» WHAT THE EXERCISE ASKS
Please set down, exactly, the line with "You are a computer-use agent. Image" and all lines that follow it through the end of the records below.

(Stored data)
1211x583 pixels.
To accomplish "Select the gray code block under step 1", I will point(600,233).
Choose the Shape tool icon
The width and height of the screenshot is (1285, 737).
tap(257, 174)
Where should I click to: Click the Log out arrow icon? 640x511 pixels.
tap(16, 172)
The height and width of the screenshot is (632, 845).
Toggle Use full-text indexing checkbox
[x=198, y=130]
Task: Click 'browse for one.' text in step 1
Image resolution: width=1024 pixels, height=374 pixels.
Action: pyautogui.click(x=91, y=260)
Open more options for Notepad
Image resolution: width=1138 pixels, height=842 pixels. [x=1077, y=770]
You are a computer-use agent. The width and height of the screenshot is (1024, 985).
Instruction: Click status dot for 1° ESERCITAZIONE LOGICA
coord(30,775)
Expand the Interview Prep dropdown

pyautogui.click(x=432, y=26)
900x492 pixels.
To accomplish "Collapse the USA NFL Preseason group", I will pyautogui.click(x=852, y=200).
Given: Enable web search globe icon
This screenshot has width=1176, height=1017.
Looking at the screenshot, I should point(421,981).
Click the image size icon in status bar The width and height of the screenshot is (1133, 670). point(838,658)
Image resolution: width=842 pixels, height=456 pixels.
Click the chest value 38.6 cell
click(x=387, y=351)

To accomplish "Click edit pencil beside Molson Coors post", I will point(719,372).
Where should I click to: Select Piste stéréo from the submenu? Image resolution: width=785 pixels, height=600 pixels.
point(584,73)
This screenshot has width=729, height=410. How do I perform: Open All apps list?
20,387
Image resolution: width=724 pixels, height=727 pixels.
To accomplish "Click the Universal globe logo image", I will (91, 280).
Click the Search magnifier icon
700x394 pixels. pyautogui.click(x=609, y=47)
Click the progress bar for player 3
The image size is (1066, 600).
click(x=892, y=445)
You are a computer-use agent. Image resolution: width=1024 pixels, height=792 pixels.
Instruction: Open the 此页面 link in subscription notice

» OUTPUT OF THE TASK
You are a computer-use agent. Image resolution: width=1024 pixels, height=792 pixels.
Instruction: Open the 此页面 link in subscription notice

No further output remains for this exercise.